| Instructions for the task |
Copy all entries exactly.

(Collected data entries)
■ ■ ■

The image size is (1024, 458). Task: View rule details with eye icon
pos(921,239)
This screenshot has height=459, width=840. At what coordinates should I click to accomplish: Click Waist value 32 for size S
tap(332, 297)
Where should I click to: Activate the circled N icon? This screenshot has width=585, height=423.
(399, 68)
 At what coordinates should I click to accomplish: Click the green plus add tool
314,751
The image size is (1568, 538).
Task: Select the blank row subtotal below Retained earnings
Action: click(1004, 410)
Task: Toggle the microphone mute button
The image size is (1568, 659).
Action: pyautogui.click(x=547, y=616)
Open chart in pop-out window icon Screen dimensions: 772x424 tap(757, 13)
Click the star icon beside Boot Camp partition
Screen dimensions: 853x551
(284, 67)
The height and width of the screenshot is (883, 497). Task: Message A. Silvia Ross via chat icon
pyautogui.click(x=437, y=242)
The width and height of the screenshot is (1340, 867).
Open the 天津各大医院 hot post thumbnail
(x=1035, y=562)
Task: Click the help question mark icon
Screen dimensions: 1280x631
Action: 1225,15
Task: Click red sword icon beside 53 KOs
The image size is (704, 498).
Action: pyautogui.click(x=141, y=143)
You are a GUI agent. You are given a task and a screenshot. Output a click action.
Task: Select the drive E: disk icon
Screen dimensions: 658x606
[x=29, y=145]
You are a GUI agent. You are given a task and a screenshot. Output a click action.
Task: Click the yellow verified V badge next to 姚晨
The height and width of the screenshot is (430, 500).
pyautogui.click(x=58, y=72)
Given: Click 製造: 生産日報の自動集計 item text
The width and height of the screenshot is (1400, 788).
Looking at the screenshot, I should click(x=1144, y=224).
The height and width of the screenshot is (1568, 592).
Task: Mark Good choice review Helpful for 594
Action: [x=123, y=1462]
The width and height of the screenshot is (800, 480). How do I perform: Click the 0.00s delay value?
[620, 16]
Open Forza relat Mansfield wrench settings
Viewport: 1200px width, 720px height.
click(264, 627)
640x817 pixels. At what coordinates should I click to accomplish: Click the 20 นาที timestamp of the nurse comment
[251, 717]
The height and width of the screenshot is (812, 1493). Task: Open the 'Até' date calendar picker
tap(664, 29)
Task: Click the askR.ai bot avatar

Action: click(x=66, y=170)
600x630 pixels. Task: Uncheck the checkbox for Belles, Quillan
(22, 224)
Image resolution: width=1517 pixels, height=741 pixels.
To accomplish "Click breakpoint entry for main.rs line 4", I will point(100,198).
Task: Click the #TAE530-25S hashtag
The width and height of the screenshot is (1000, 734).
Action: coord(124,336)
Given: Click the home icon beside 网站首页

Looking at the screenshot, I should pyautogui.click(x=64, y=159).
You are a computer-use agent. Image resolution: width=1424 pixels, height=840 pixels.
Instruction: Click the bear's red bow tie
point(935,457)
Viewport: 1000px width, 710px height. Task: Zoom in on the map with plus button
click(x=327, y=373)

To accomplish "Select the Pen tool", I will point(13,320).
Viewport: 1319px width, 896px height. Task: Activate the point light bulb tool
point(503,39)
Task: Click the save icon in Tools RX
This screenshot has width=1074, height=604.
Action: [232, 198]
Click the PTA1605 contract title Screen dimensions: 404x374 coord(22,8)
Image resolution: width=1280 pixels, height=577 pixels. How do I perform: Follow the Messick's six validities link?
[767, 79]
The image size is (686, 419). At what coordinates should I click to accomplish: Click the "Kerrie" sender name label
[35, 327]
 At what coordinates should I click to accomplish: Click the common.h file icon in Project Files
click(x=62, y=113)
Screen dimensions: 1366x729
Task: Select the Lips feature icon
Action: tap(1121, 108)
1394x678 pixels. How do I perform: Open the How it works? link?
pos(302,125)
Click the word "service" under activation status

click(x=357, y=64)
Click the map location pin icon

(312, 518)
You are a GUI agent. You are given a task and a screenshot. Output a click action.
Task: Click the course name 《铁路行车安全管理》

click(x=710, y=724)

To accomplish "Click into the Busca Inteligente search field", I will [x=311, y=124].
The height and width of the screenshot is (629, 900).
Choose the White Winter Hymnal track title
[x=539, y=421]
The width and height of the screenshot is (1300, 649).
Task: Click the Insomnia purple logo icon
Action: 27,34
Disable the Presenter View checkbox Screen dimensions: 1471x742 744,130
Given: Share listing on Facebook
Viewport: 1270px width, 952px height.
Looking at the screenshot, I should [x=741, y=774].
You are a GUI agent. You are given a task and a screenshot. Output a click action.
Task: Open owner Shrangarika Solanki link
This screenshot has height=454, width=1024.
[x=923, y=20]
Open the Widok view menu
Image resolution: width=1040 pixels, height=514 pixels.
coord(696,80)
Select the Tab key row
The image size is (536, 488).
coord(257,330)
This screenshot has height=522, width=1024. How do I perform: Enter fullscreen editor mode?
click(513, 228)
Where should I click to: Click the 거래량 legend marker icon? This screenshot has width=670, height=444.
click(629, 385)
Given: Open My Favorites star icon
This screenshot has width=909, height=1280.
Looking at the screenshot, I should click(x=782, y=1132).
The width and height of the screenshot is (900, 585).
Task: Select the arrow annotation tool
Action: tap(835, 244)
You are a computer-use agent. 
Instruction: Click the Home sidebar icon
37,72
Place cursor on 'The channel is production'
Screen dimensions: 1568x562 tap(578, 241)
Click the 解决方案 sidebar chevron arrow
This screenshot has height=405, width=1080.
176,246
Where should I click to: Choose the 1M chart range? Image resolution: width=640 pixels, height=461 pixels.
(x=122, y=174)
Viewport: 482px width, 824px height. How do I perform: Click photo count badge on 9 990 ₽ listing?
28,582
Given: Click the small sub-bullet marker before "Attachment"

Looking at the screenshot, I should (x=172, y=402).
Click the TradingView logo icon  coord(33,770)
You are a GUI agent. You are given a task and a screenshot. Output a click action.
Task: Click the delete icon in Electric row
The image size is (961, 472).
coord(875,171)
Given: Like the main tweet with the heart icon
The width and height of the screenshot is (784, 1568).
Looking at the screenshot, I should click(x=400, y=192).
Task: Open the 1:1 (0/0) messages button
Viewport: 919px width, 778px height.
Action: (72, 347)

■ ■ ■

| Response to the exercise |
The image size is (1024, 458). Task: View rule details with eye icon
pos(921,239)
This screenshot has height=459, width=840. At what coordinates should I click to accomplish: Click Waist value 32 for size S
tap(332, 297)
Where should I click to: Activate the circled N icon? This screenshot has width=585, height=423.
(399, 68)
 At what coordinates should I click to accomplish: Click the green plus add tool
314,751
The image size is (1568, 538).
Task: Select the blank row subtotal below Retained earnings
Action: click(1004, 410)
Task: Toggle the microphone mute button
The image size is (1568, 659).
Action: pyautogui.click(x=547, y=616)
Open chart in pop-out window icon Screen dimensions: 772x424 tap(757, 13)
Click the star icon beside Boot Camp partition
Screen dimensions: 853x551
(284, 67)
The height and width of the screenshot is (883, 497). Task: Message A. Silvia Ross via chat icon
pyautogui.click(x=437, y=242)
The width and height of the screenshot is (1340, 867).
Open the 天津各大医院 hot post thumbnail
(x=1035, y=562)
Task: Click the help question mark icon
Screen dimensions: 1280x631
Action: 1225,15
Task: Click red sword icon beside 53 KOs
The image size is (704, 498).
Action: pyautogui.click(x=141, y=143)
You are a GUI agent. You are given a task and a screenshot. Output a click action.
Task: Select the drive E: disk icon
Screen dimensions: 658x606
[x=29, y=145]
You are a GUI agent. You are given a task and a screenshot. Output a click action.
Task: Click the yellow verified V badge next to 姚晨
The height and width of the screenshot is (430, 500).
pyautogui.click(x=58, y=72)
Given: Click 製造: 生産日報の自動集計 item text
The width and height of the screenshot is (1400, 788).
Looking at the screenshot, I should click(x=1144, y=224).
The height and width of the screenshot is (1568, 592).
Task: Mark Good choice review Helpful for 594
Action: [x=123, y=1462]
The width and height of the screenshot is (800, 480). How do I perform: Click the 0.00s delay value?
[620, 16]
Open Forza relat Mansfield wrench settings
Viewport: 1200px width, 720px height.
click(264, 627)
640x817 pixels. At what coordinates should I click to accomplish: Click the 20 นาที timestamp of the nurse comment
[251, 717]
The height and width of the screenshot is (812, 1493). Task: Open the 'Até' date calendar picker
tap(664, 29)
Task: Click the askR.ai bot avatar

Action: click(x=66, y=170)
600x630 pixels. Task: Uncheck the checkbox for Belles, Quillan
(22, 224)
Image resolution: width=1517 pixels, height=741 pixels.
To accomplish "Click breakpoint entry for main.rs line 4", I will point(100,198).
Task: Click the #TAE530-25S hashtag
The width and height of the screenshot is (1000, 734).
Action: coord(124,336)
Given: Click the home icon beside 网站首页

Looking at the screenshot, I should pyautogui.click(x=64, y=159).
You are a computer-use agent. Image resolution: width=1424 pixels, height=840 pixels.
Instruction: Click the bear's red bow tie
point(935,457)
Viewport: 1000px width, 710px height. Task: Zoom in on the map with plus button
click(x=327, y=373)

To accomplish "Select the Pen tool", I will point(13,320).
Viewport: 1319px width, 896px height. Task: Activate the point light bulb tool
point(503,39)
Task: Click the save icon in Tools RX
This screenshot has width=1074, height=604.
Action: [232, 198]
Click the PTA1605 contract title Screen dimensions: 404x374 coord(22,8)
Image resolution: width=1280 pixels, height=577 pixels. How do I perform: Follow the Messick's six validities link?
[767, 79]
The image size is (686, 419). At what coordinates should I click to accomplish: Click the "Kerrie" sender name label
[35, 327]
 At what coordinates should I click to accomplish: Click the common.h file icon in Project Files
click(x=62, y=113)
Screen dimensions: 1366x729
Task: Select the Lips feature icon
Action: tap(1121, 108)
1394x678 pixels. How do I perform: Open the How it works? link?
pos(302,125)
Click the word "service" under activation status

click(x=357, y=64)
Click the map location pin icon

(312, 518)
You are a GUI agent. You are given a task and a screenshot. Output a click action.
Task: Click the course name 《铁路行车安全管理》

click(x=710, y=724)

To accomplish "Click into the Busca Inteligente search field", I will [x=311, y=124].
The height and width of the screenshot is (629, 900).
Choose the White Winter Hymnal track title
[x=539, y=421]
The width and height of the screenshot is (1300, 649).
Task: Click the Insomnia purple logo icon
Action: 27,34
Disable the Presenter View checkbox Screen dimensions: 1471x742 744,130
Given: Share listing on Facebook
Viewport: 1270px width, 952px height.
Looking at the screenshot, I should [x=741, y=774].
You are a GUI agent. You are given a task and a screenshot. Output a click action.
Task: Open owner Shrangarika Solanki link
This screenshot has height=454, width=1024.
[x=923, y=20]
Open the Widok view menu
Image resolution: width=1040 pixels, height=514 pixels.
coord(696,80)
Select the Tab key row
The image size is (536, 488).
coord(257,330)
This screenshot has height=522, width=1024. How do I perform: Enter fullscreen editor mode?
click(513, 228)
Where should I click to: Click the 거래량 legend marker icon? This screenshot has width=670, height=444.
click(629, 385)
Given: Open My Favorites star icon
This screenshot has width=909, height=1280.
Looking at the screenshot, I should click(x=782, y=1132).
The width and height of the screenshot is (900, 585).
Task: Select the arrow annotation tool
Action: tap(835, 244)
You are a computer-use agent. 
Instruction: Click the Home sidebar icon
37,72
Place cursor on 'The channel is production'
Screen dimensions: 1568x562 tap(578, 241)
Click the 解决方案 sidebar chevron arrow
This screenshot has height=405, width=1080.
176,246
Where should I click to: Choose the 1M chart range? Image resolution: width=640 pixels, height=461 pixels.
(x=122, y=174)
Viewport: 482px width, 824px height. How do I perform: Click photo count badge on 9 990 ₽ listing?
28,582
Given: Click the small sub-bullet marker before "Attachment"

Looking at the screenshot, I should (x=172, y=402).
Click the TradingView logo icon  coord(33,770)
You are a GUI agent. You are given a task and a screenshot. Output a click action.
Task: Click the delete icon in Electric row
The image size is (961, 472).
coord(875,171)
Given: Like the main tweet with the heart icon
The width and height of the screenshot is (784, 1568).
Looking at the screenshot, I should click(x=400, y=192).
Task: Open the 1:1 (0/0) messages button
Viewport: 919px width, 778px height.
Action: (72, 347)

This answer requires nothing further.